Итак, эпилог почти написан. На мгновение он оторвался от созерцания спецназа в сотне метров от него и взглянул на женщину, распростертую на кровати. Видимо, время пришло. Он уже знает способ убить себя после того, как лишит ее жизни – и это должно произойти так, чтобы те, кто явятся за ним, поняли: он и она – одно целое, и никто из людей не посмеет разъединить тех, кого обручила смерть. Огонь привяжет Катрин к нему навсегда.
– Тварь, – раздался четкий голос, и Олег очнулся, – ты просто тварь. В тебе не осталось ничего человеческого.

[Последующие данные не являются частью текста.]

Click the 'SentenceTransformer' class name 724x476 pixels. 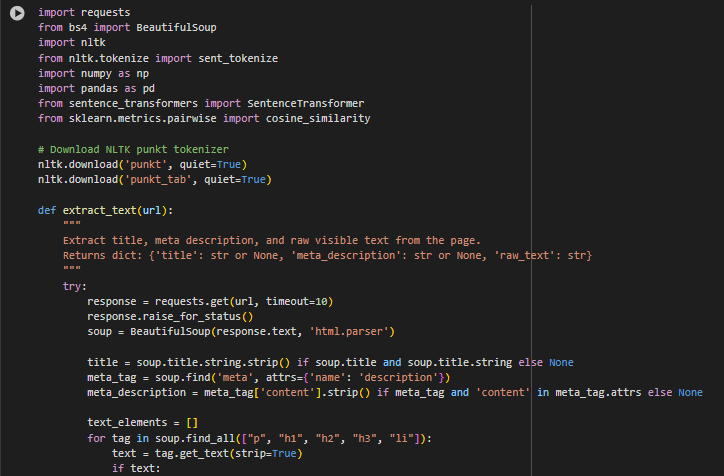(x=306, y=103)
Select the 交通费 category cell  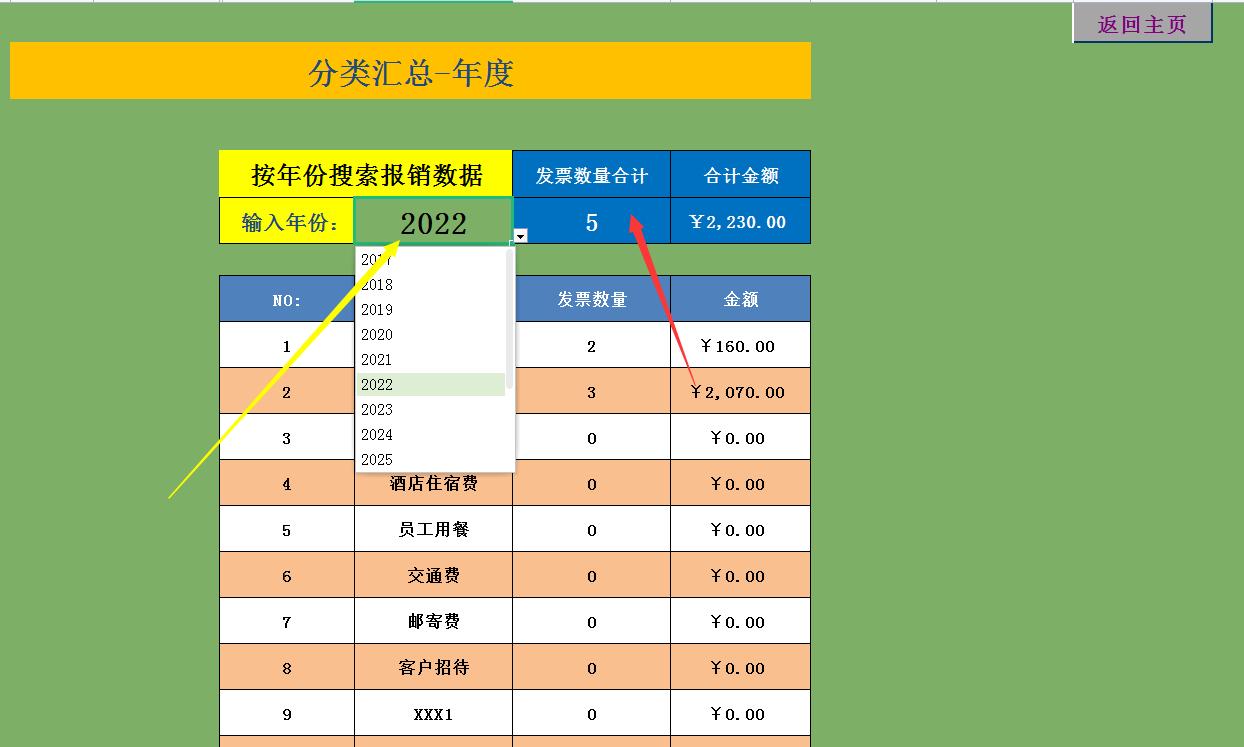click(x=432, y=575)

Почти рассвело. Комнату затапливал мутный предутренний свет. Он повернул голову к Катрин и встретился с ее ненавидящим взором, которым, казалось, можно испепелить дотла. Все костры инквизиции – убогий язычок пламени по сравнению с огненной стихией, полыхающей в нем. Не осталось и следа от затравленной, дрожащей от страха женщины – перед ним была прежняя Катрин – волнующая и пылкая.
– Я тебя люблю, – с горечью прошептал он и повторил, – я тебя люблю.
– Не смей мне говорить о любви, – отрезала она, – я не хочу ничего о ней знать. И такая тварь, как ты – ничего о любви знать не может. Будь ты проклят.
– Поверь, мне жаль Анну, искренне жаль… – безнадежно начал он, но она отчаянно замотала головой.
– Замолчи, – прорычала она, – если ты решил убить меня, то начинай, я не могу больше выносить твоего вида. Лучше умереть.
Лицо Олега окаменело. Вот, значит, как!
– Вот как, – протянул он, – я, значит, тварь. А ты у нас – святая… Святая Катрин. Умереть готова? Ты действительно готова? Или это все красивые слова? Откуда тебе знать, как больно умирать? А морфин у меня – кончился.
– Да подавись ты своим морфином! – с отвращением выпалила она.
– Это ты сейчас так говоришь. А когда смерть заглянет в твои глаза, – он склонился к ней совсем близко, и их лбы соприкоснулись, – заглянет вот так – совсем близко, ты поймешь, как она жестока.
– Это ты – жесток, а смерть – милосердна. Она избавит меня от необходимости говорить с тобой, видеть и… чувствовать тебя. Ненавижу… Презираю.
Яростный огонь снова полыхал в его груди и он бросился в это пламя, исступленно желая сгореть в нем дотла. Все, ради чего он жил последние пятнадцать лет, в том числе, и безумная надежда, что когда-нибудь Катрин его полюбит, словом, все – летело в пропасть.
– Вот, значит, как, – повторил он холодно. – Хорошо, святая Катрин. Ты сама выбрала. Итак, хочешь помолиться? Тогда молись. А я пока принесу все необходимое. И не надейся, что я тебя просто зарежу.
Олег говорил так спокойно и так мирно, что казалось, он шутит. Но что-то подсказывало Катрин, что все это не шутки. Неторопливо натянув джинсы, он вышел из комнаты. Катрин стало жутко до такой степени, что ее затрясло, словно в лихорадке, и зубы несколько раз лязгнули. Она попыталась припомнить хотя бы «Отче наш» и начала читать про себя, и прочитала, не сбившись ни разу, хотя набожной не была и не молилась почти никогда, разве что перед экзаменами в университете.